Mussolinis „Kampf um die Lira“


Italien gehörte zu den Siegermächten des Ersten Weltkrieges. Wirtschaftlich war es jedoch erheblich geschwächt, die Lira entwertet. In den zwei „roten Jahren“ nach Kriegsende drohten sozialistische Demonstrationen und Streiks die Produktion lahmzulegen. Im Herbst 1922 präsentierte sich Benito Mussolini als Retter. Werde ihm nicht die Regierungsgewalt übertragen, tönte er, würden seine „Schwarzhemden“ in Rom einmarschieren. Ein Putsch erschien aufgrund des Kräfteverhältnisses allerdings wenig aussichtsreich. Dennoch wurden Vorkehrungen gegen den Ansturm der Faschisten getroffen: „Die Regierung Facta bereitet am 27. Oktober den Belagerungszustand vor und verkündet ihn schon teilweise. Doch der König weigert sich am 28.Oktober morgens, das Dekret zu unterschreiben. Er macht damit Mussolini zum Herrn der Lage. Nach dem Rücktritt Factas erteilt Viktor Emanuel III. am 29. Oktober Mussolini den Auftrag zur Regierungsbildung.“ (Der Marsch auf Rom, in: Chronik des 20. Jahrhunderts, Gütersloh 1994, S. 298).

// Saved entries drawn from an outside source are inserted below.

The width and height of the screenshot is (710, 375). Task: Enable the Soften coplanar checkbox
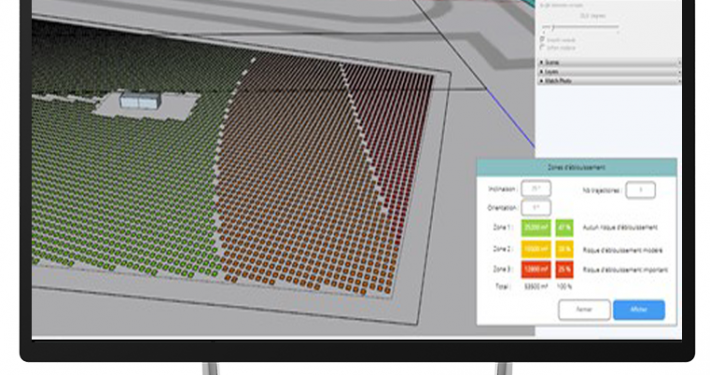[542, 47]
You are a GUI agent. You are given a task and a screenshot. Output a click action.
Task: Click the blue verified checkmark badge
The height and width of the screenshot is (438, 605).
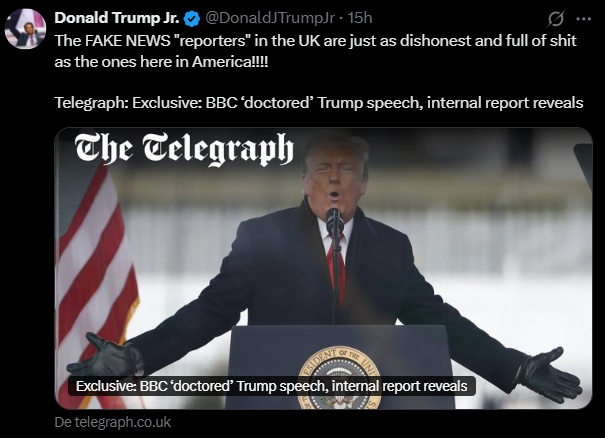click(192, 18)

Als neuer Ministerpräsident beabsichtigte Mussolini zunächst, die Wirtschaft in Schwung zu bringen. Seine Kampagnen zur Industrialisierung und Leistungssteigerung fielen auf fruchtbaren Boden. Unterstützt durch Regierungshilfen und eine großzügige Kreditpolitik, legte die Wirtschaft in allen wichtigen Kennziffern zu. Innerhalb von nur vier Jahren verdoppelte sich die Eisen- und Stahlproduktion. Fortschritte gab es auch in der Elektroindustrie sowie der chemischen Industrie, etwa bei der Herstellung von Kunstseide. Die Landwirtschaft erlebte mehrere gute Jahre. Die Kapazität der Handelsmarine wurde ausgebaut. Die Industrieproduktion überschritt den Stand der Vorkriegszeit um 42 Prozent. Das komplette Inlandsprodukt lag nun ein Fünftel höher, die Ausfuhren ein Drittel.

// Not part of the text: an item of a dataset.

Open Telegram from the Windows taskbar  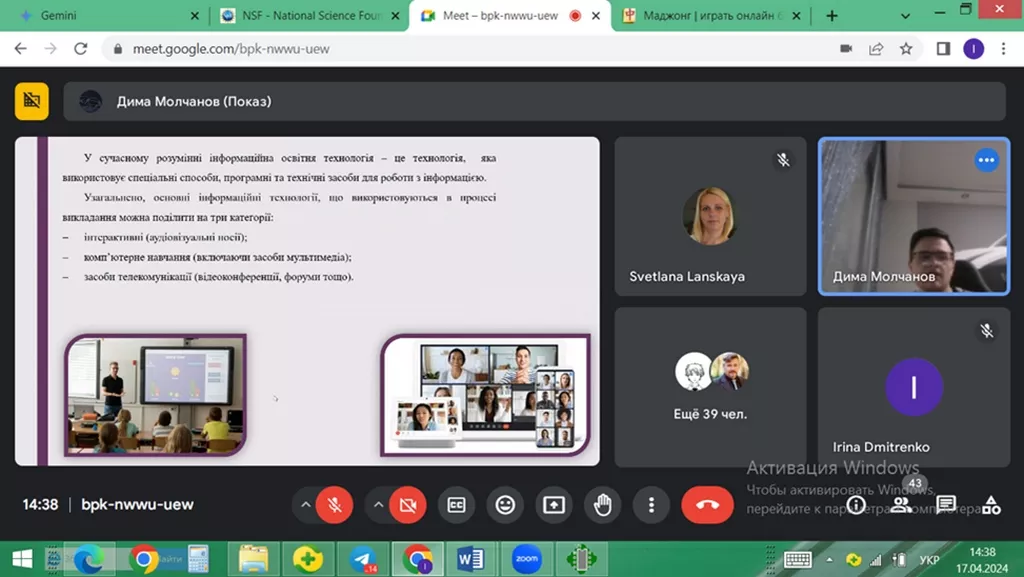point(363,558)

Der rasche Aufschwung war jedoch vor allem durch Kredite erkauft worden. Als die Lira unter der Schuldenlast im Jahr 1926 abgewertet wurde, versprach Mussolini auch dieses Problem zu lösen. Im August 1926 kündigte er während einer spektakulären Rede in Pesaro vollmundig an, „die Lira bis zum letzten Atemzug, bis zum letzten Blutstropfen“ zu verteidigen. Über eine Quota 90 strebte er einen Wechselkurs von einem britischen Pfund zu 90 italienische Lire an. Zudem sollte die Lira stärker als der französische Franc sein.


Formell erreichte der „Duce“ sein Ziel. Im Jahr 1927 kehrte Italien per Dekret zum Goldstandard zurück. Die Parität lag bei 7,92 Gramm Gold je 100 Lire. Die neue Lira entsprach somit 3,66 alten Lire aus der Vorkriegszeit. In einer fundierten deutschen Veröffentlichung hierzu heißt es: „Die Rückkehr der italienischen Währung zum Goldstandard ist als handfester Beweis für die bewusst geplante Integration des Landes in das internationale Wirtschaftssystem zu werten.“ (Traute Rafalski, Italienischer Faschismus in der Weltwirtschaftskrise (1925-1936), in: Schriften des ZI der FUB, Band 45, Opladen 1984, S. 31).



Ein Paket von Maßnahmen begleitete den Prozess: „Durch die Reduzierung des Geldumlaufs und gleichzeitige Erhöhung des Diskontsatzes forcierte Mussolini die Wiedereinführung des Goldstandards. Dadurch würde das Land international an Ansehen gewinnen.“ (Bledar Milaqi, Verschiedene Aspekte der italienischen Wirtschaft während der Weltwirtschaftskrise, Seminararbeit 2009, www.grin.com). Als sichtbares Zeichen für die Stabilisierung wurden neue Münzen ausgegeben. Den Nickel-Münzen der Nachkriegszeit zu 1 Lira und 2 Lire wurden noch im Jahr 1926 zwei Silber-Ausgaben im Wert von 5 und 10 Lire zur Seite gestellt. Ein Jahr später kam ein großformatiges 20-Lire-Stück hinzu. Doch es sollte nicht bei Scheidemünzen aus Silber bleiben. Im Oktober 1931 meldete der britische Economist, dass die italienische Zentralbank in großem Stile Gold ankaufe: „Die scheint zu bedeuten, dass die Politik der Banca d‘Italia darauf abzielt, den einfachen Gold-Devisen-Standard durch einen klassischen Goldstandard zu ersetzen.“ (From our Italian Correspondent, Luigi Einaudis Articles in The Economist 1908-1946, Florenz 2000, S. 544). Tatsächlich wurden noch im gleichen Jahr die ersten 100- und 50-Lire-Stücke aus Gold geprägt.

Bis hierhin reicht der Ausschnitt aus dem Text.